• **Exercise goal**: Would you please transcribe the data in full and exactly, excluding images?

(Stored data)
***

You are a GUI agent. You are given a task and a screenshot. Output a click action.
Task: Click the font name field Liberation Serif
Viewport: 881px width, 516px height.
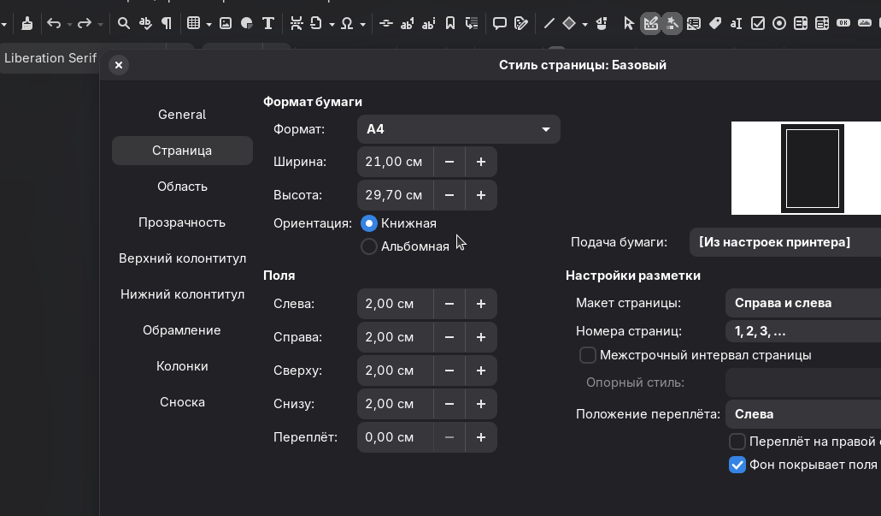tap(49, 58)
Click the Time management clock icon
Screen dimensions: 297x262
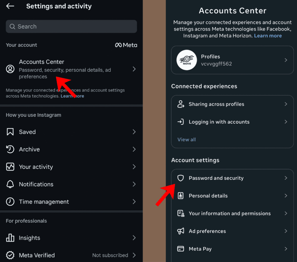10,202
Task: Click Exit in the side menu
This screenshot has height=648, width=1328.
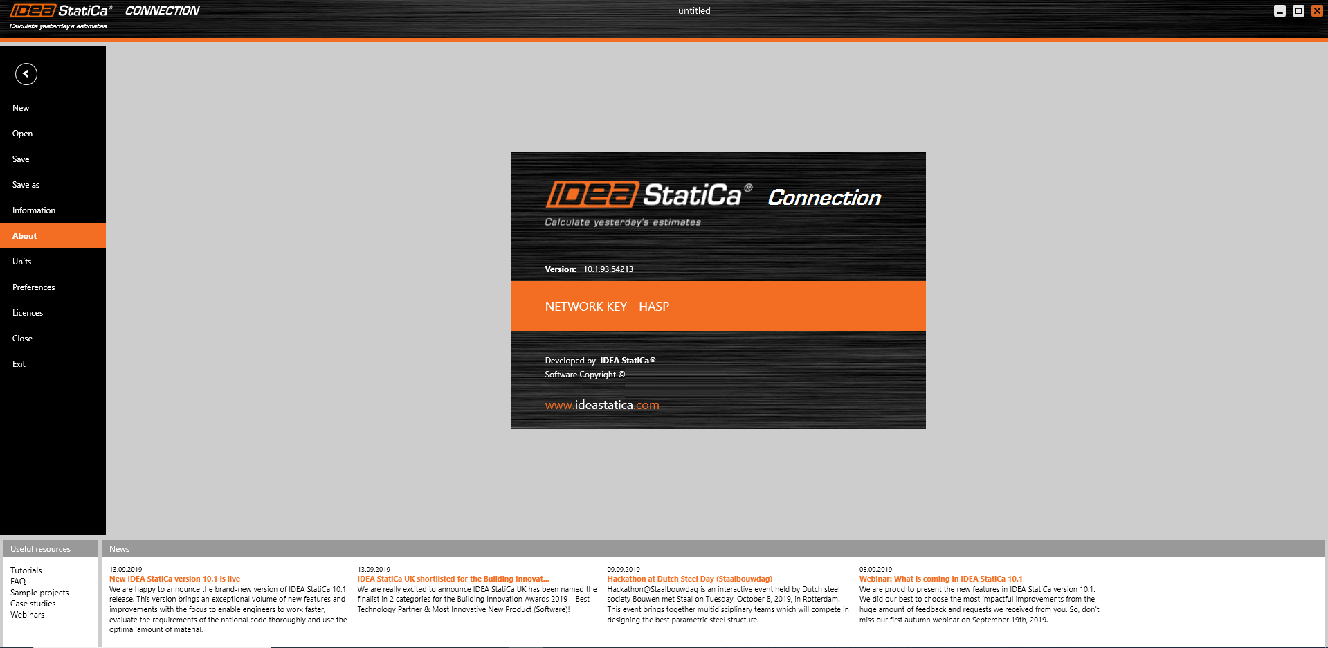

***

• **Solution to the exercise**:
You are a GUI agent. You are given a task and a screenshot. Output a click action.
Task: Click the font name field Liberation Serif
Viewport: 881px width, 516px height.
tap(49, 58)
Click the Time management clock icon
Screen dimensions: 297x262
10,202
Task: Click Exit in the side menu
This screenshot has height=648, width=1328.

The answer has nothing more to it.